In general, most NGS datasets are relatively large and contain low quality sequences and noise. In order to improve the meaningfulness of clusters in your results, select the following options:
Only cluster results with asset and liability score of at least - This will cluster the sequences based on the score specified. For example, if you specify a score of -1000, only sequences that have a liability and asset score of -1000 or more will be included in the clusters.
- The Genetic code dropdown allows you to select the genetic code to use for translating nucleotide sequences. The codes are obtained directly from NCBI. One additional Genetic code, "Amber readthrough" allows the Amber Stop Codon not to be treated as a stop codon during translation.
Record equal gene matches as:
- Each gene with partial frequency - This will assign the query sequence to all matching genes with partial frequency. Based on the example of a query sequence matching two genes: IGHD1-26 and IGHD2-15, the query sequence will add 0.5 to the total count for both IGHD1-26 and IGHD2-15.
- Group of genes - This will create a separate entry in the list of genes that represents this combination of genes. Based on the example of a query sequence matching two genes: IGHD1-26 and IGHD2-15, the query sequence will contribute 0 towards the total for each of IGHD2-15 and IGHD1-26, and instead add 1 to the total for a gene called "IGHD1-26/IGHD2-15".

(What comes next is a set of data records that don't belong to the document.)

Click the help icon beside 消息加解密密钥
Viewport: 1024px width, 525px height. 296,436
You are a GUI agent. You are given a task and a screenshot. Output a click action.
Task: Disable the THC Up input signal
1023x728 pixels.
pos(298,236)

- Unknown - This will treat this as an unknown gene. Based on the example of a query sequence matching two genes: IGHD1-26 and IGHD2-15, the query sequence will add nothing to the totals of IGHD1-26 and IGHD2-15.
Pseudogenes and ORF genes
- The human and mouse immunoglobulin databases may contain a number of pseudogenes and ORF genes along with fully functional genes. You can choose to Include pseudogenes from database and/or the ORF genes from database in the analysis as mutations in these genes might be corrected prior to expression. If these are not included, then each sequence will be classified according to the most closely related functional gene in the database.
Keep unmerged reads
- This specifies that paired reads which failed to merge should be used in the next step of the pipeline. In use cases where pairs are expected to overlap, discarding unmerged pairs is recommended in order to improve assembly accuracy.
De novo assembly required
- This will perform de novo assembly if reads are fully annotated region fragments. Otherwise reads are grouped via the sequence region of interest.
Heavy & Light FR adjustments:
- This option is explained in more detail here: Adjusting CDR definitions
Viewing your results
The result will be output in the same folder as the sequence list(s), unless otherwise specified. The description of the file will give a brief summary, indicating how many unique chains were identified in the dataset - according to your collapse settings (default 100% sequence identity).

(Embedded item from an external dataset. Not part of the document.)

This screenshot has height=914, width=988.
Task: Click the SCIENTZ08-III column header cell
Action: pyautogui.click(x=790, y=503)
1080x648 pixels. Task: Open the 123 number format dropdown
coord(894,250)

After opening the NGS Antibody Annotation result, the layout will look similar to an Antibody Annotator result, but the All Sequences Table will represent multiple sequences that were "collapsed" together due to having % identity. It is therefore more similar to a Cluster Table.
In the above example output, the most abundant heavy chain in the dataset (Heavy-1) is selected. You can see the sequence in the Sequence Viewer below. % of Sequences refers to the percent that this sequence made up of the entire dataset, and the exact # Sequences which was 497. See Exploring the tables produced by Single Clone and NGS Antibody Analysis for a description of all the columns produced.

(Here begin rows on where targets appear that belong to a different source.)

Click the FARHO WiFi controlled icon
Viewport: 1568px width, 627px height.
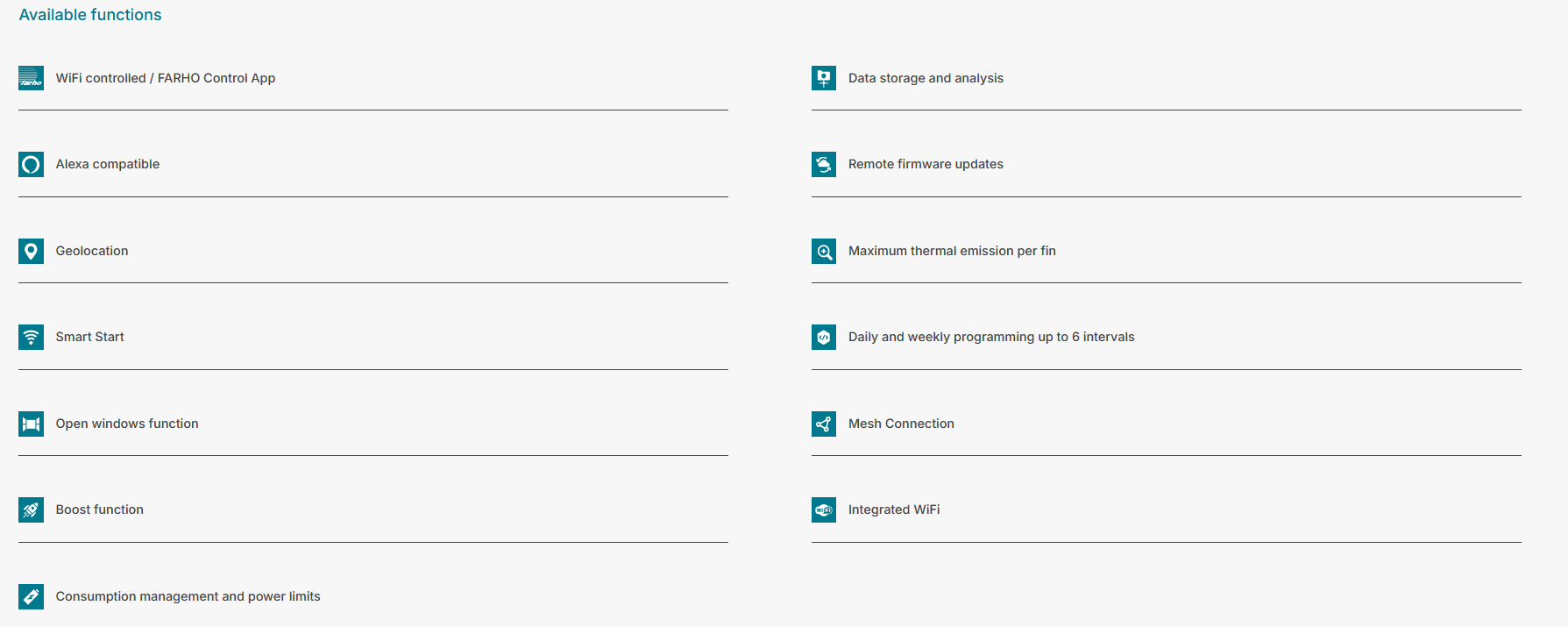click(x=31, y=78)
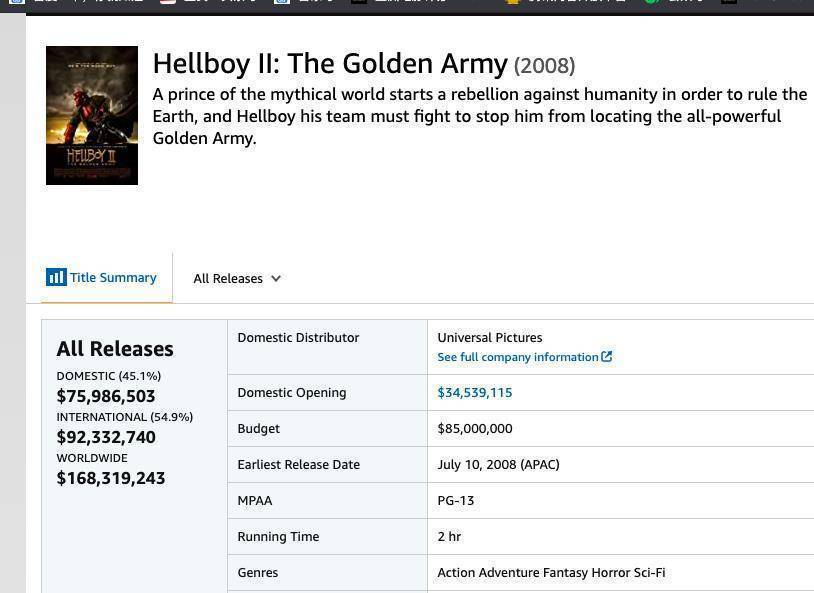Open the external link icon after company information
814x593 pixels.
606,357
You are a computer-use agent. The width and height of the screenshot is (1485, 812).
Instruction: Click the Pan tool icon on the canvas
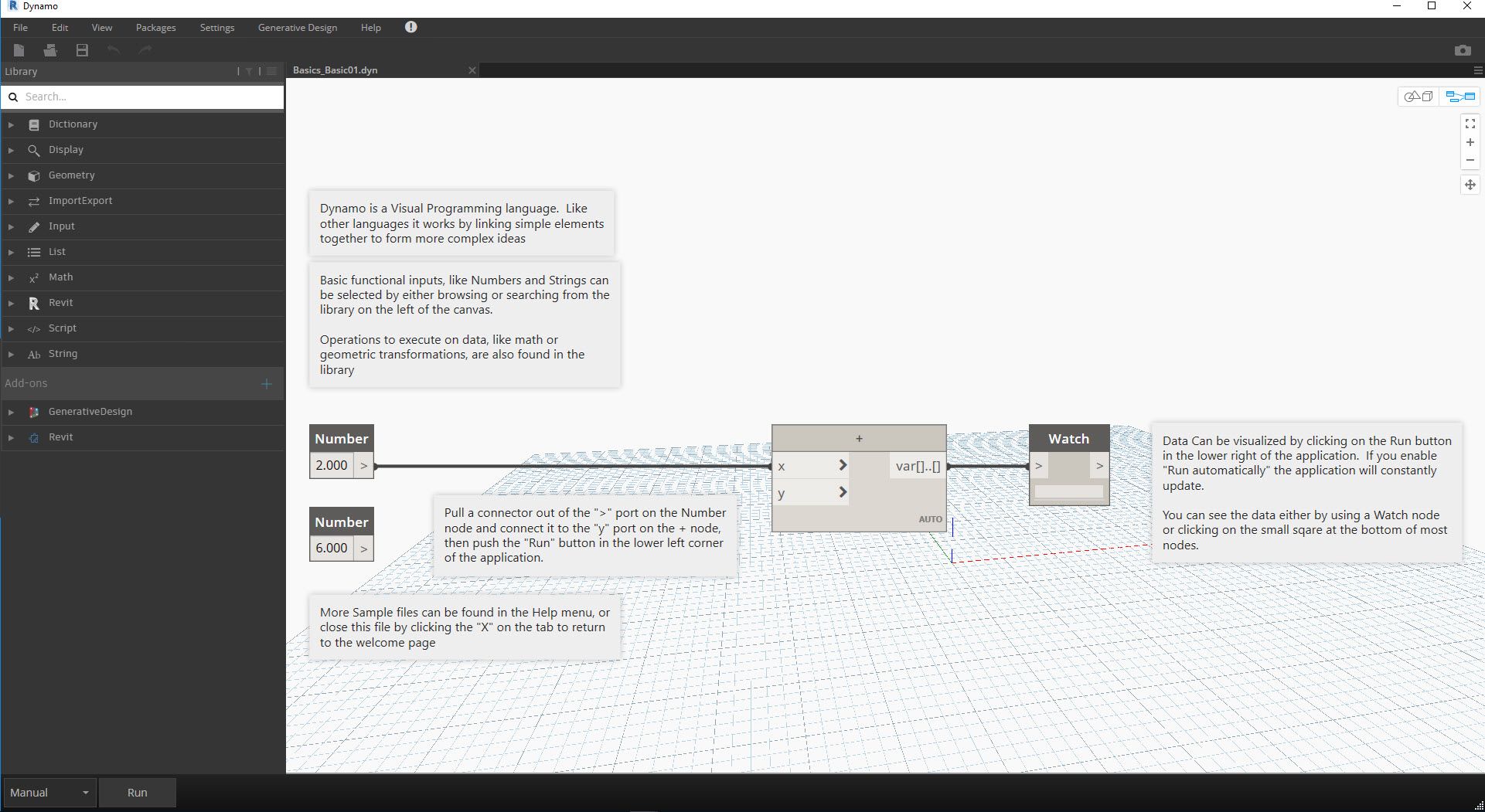tap(1470, 185)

Like any other Biologics Annotator Result document, you can also:
- Filter your Sequences
- View the Graphs for Quality Assurance and Graphs to interpret Clusters and Clonotypes
- Perform Sequence Alignments
- View the "Clusters" in your dataset
- Add Assay Data to your Analysis Results
- Compare Results across Multiple Experiments to monitor clonal expansion or to identify sequences present across multiple datasets.